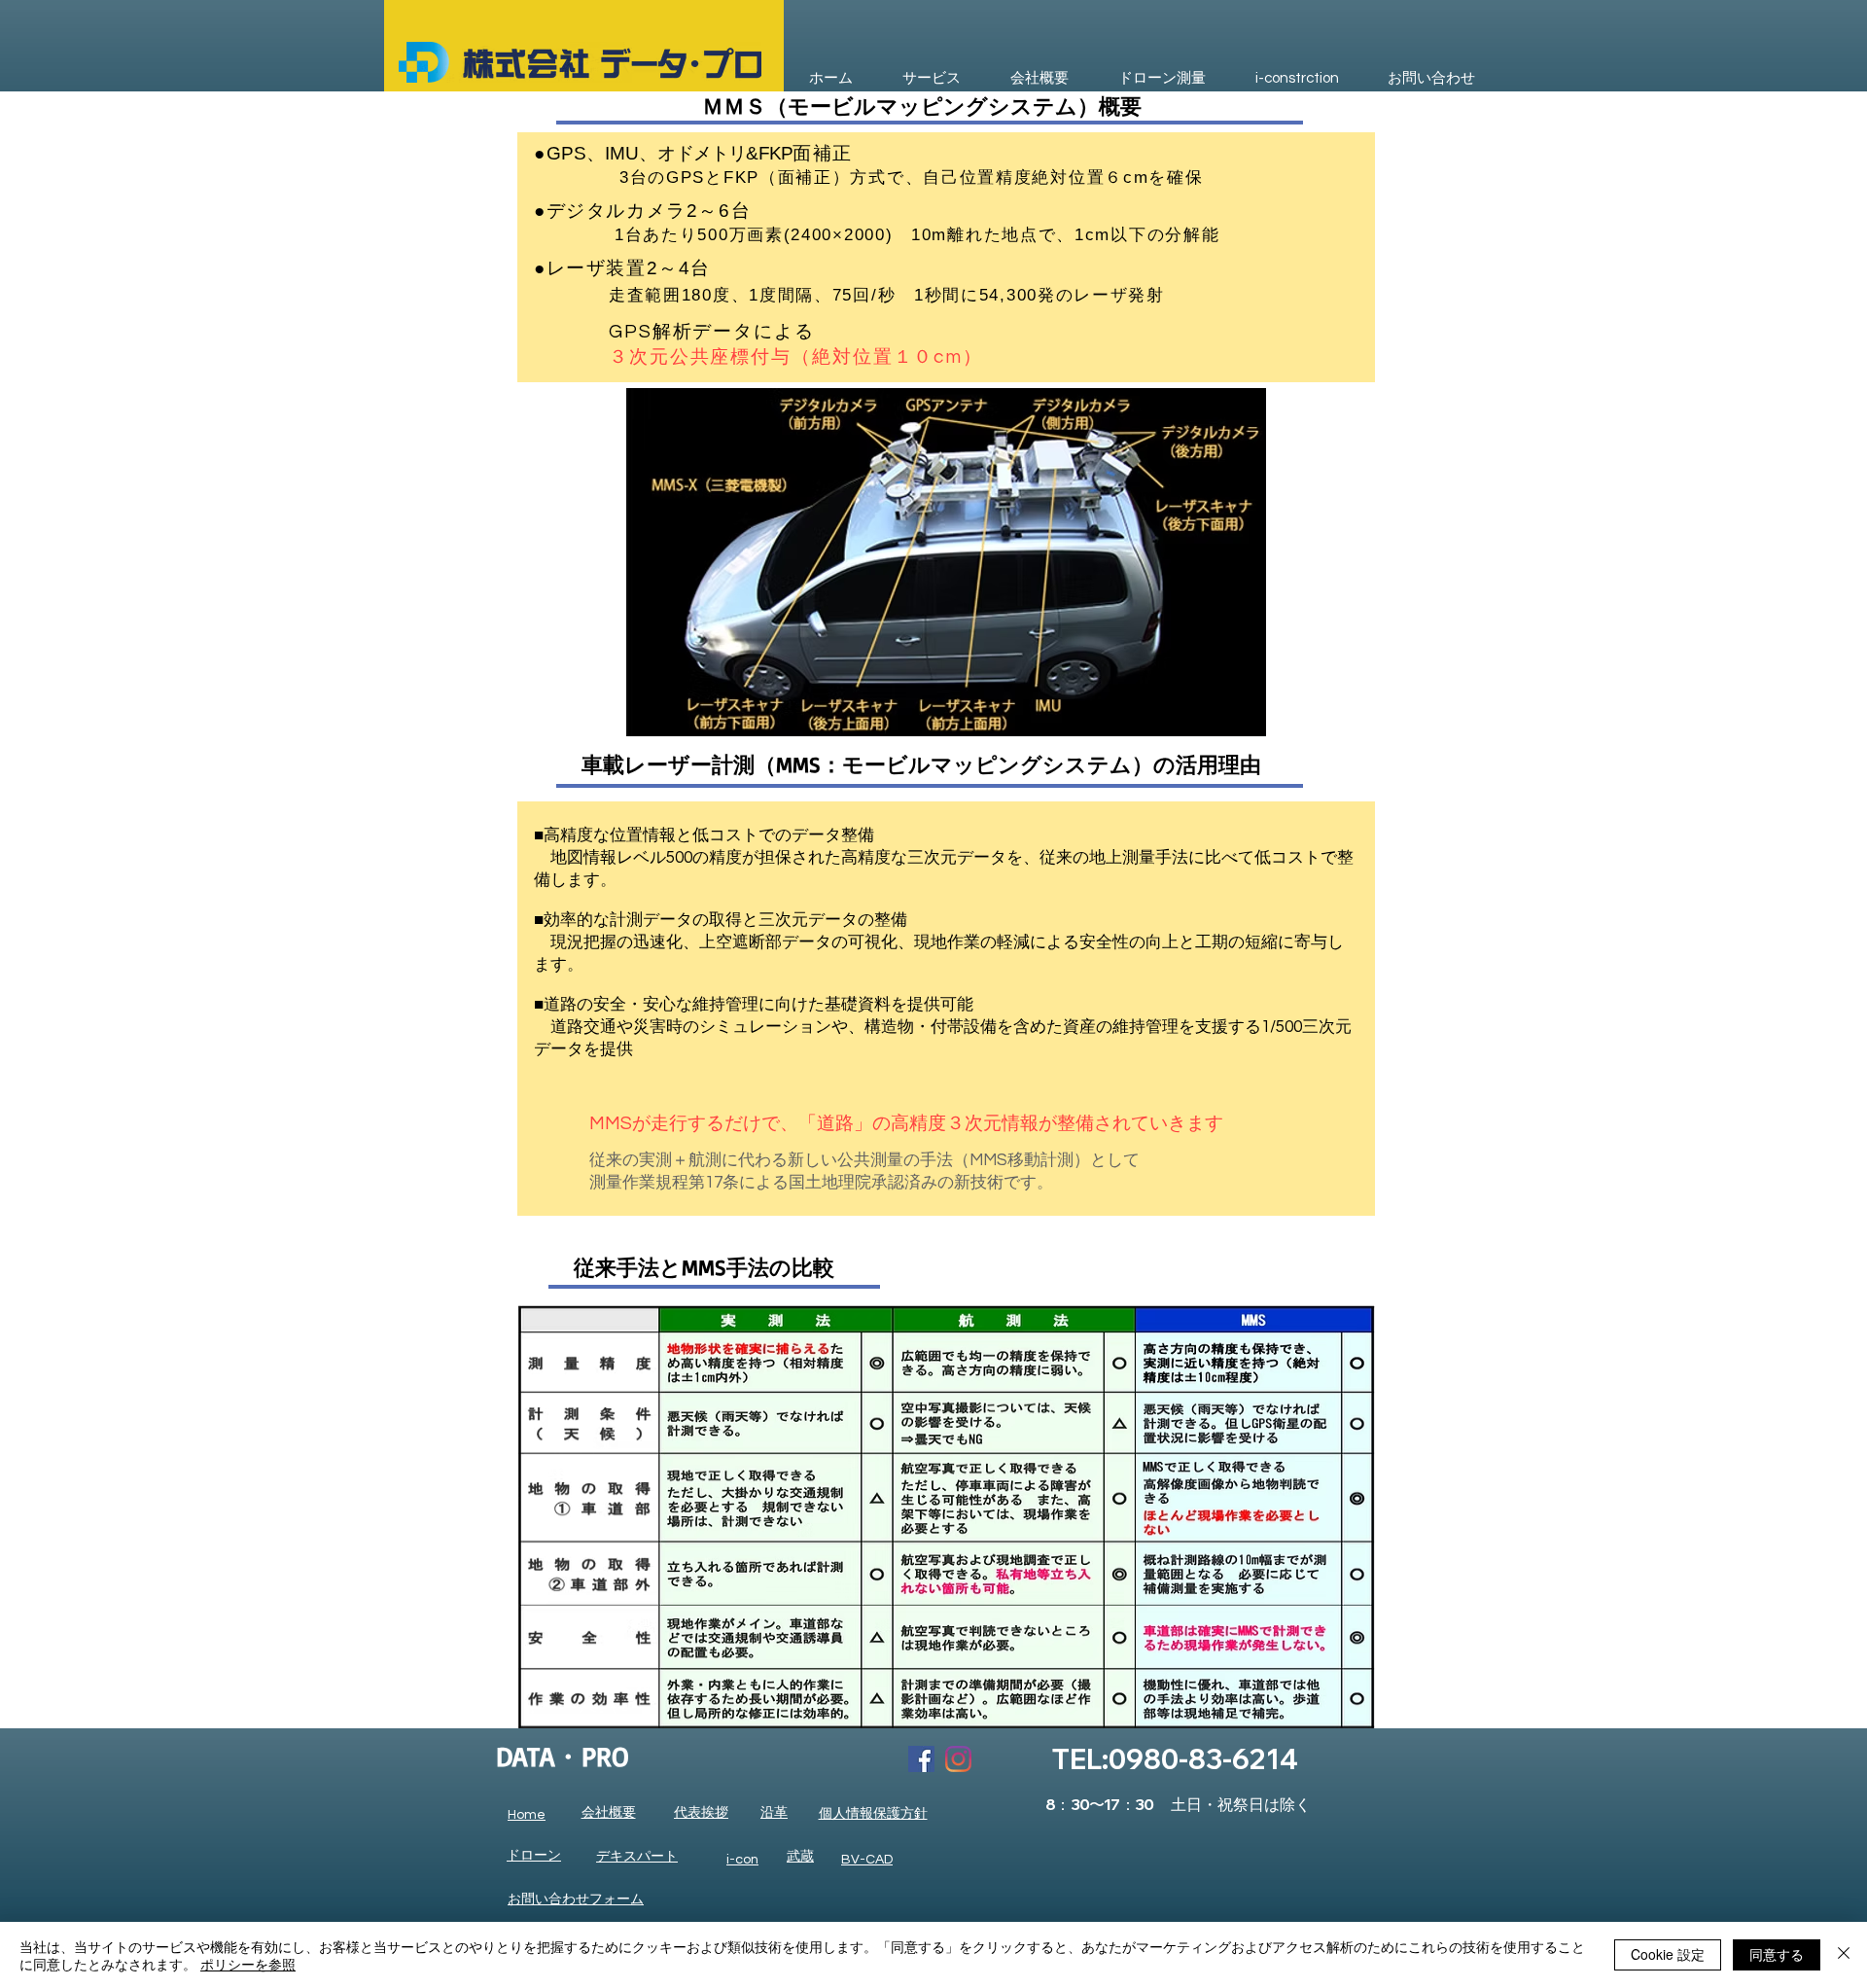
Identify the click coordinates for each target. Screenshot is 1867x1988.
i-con (742, 1859)
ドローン (534, 1856)
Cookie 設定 (1668, 1954)
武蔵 (800, 1857)
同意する (1776, 1954)
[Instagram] (958, 1759)
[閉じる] (1843, 1954)
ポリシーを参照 (248, 1963)
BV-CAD (867, 1859)
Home (527, 1815)
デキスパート (637, 1857)
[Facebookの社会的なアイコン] (921, 1759)
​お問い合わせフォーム (576, 1899)
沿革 (774, 1813)
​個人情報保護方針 (873, 1814)
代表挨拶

* [Work request]:
With images left out, the data must be transcribed exactly.

* [Written reply]:
Identify the click coordinates for each target. Screenshot is 1867x1988.
i-con (742, 1859)
ドローン (534, 1856)
Cookie 設定 (1668, 1954)
武蔵 (800, 1857)
同意する (1776, 1954)
[Instagram] (958, 1759)
[閉じる] (1843, 1954)
ポリシーを参照 (248, 1963)
BV-CAD (867, 1859)
Home (527, 1815)
デキスパート (637, 1857)
[Facebookの社会的なアイコン] (921, 1759)
​お問い合わせフォーム (576, 1899)
沿革 (774, 1813)
​個人情報保護方針 (873, 1814)
代表挨拶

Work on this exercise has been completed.